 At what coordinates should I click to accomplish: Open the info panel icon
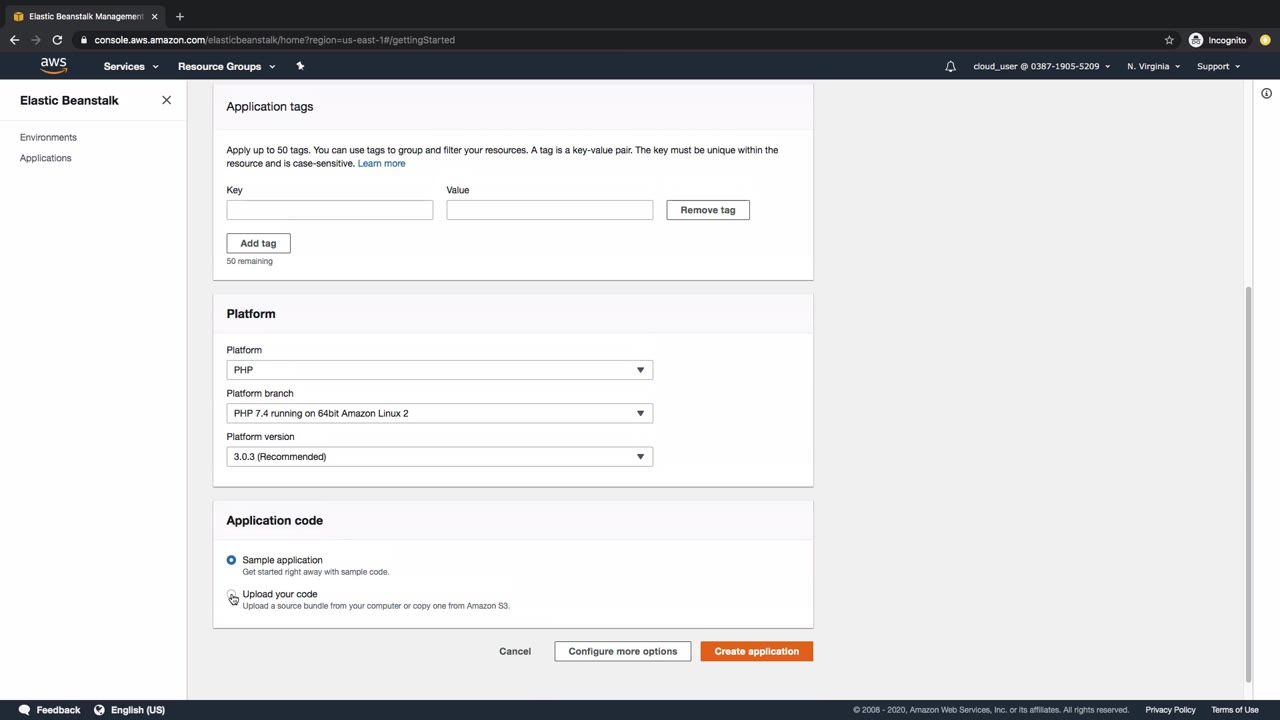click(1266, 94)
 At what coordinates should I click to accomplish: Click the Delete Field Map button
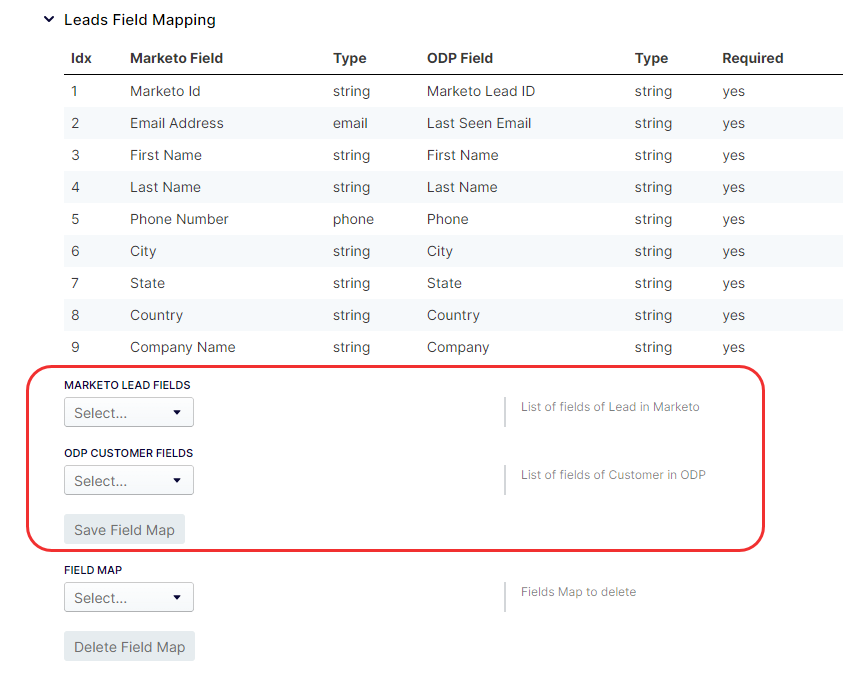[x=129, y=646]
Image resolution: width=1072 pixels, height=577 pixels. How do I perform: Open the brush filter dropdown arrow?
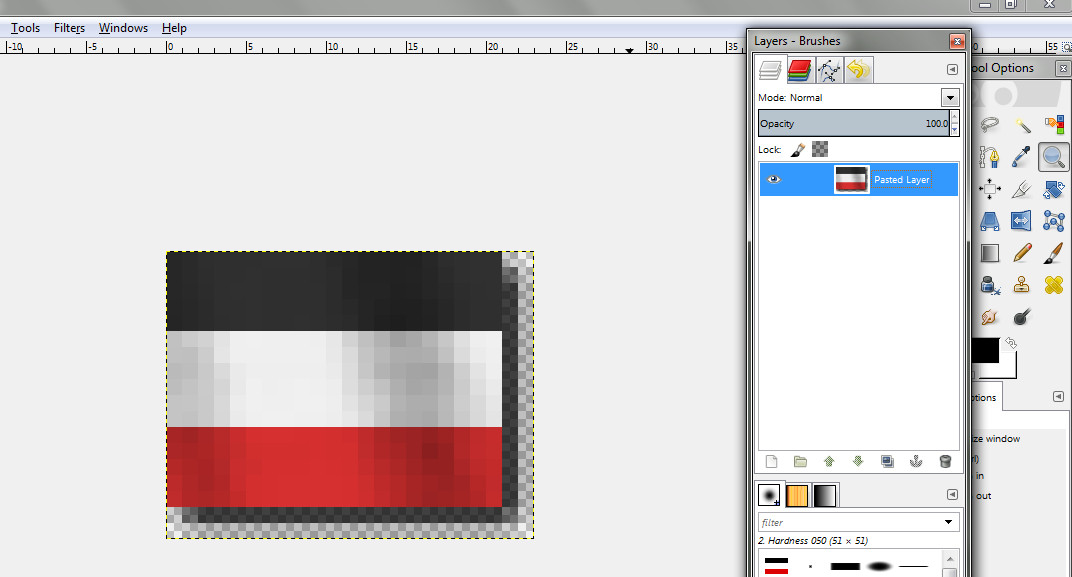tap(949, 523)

WHAT YOU SHOULD DO: Give the data again exactly as written, with no pictures included.

ANSWER TO THE PROBLEM:
 At what coordinates should I click to accomplish: Open the info panel icon
click(1266, 94)
 At what coordinates should I click to accomplish: Click the Delete Field Map button
[x=129, y=646]
Image resolution: width=1072 pixels, height=577 pixels. How do I perform: Open the brush filter dropdown arrow?
tap(949, 523)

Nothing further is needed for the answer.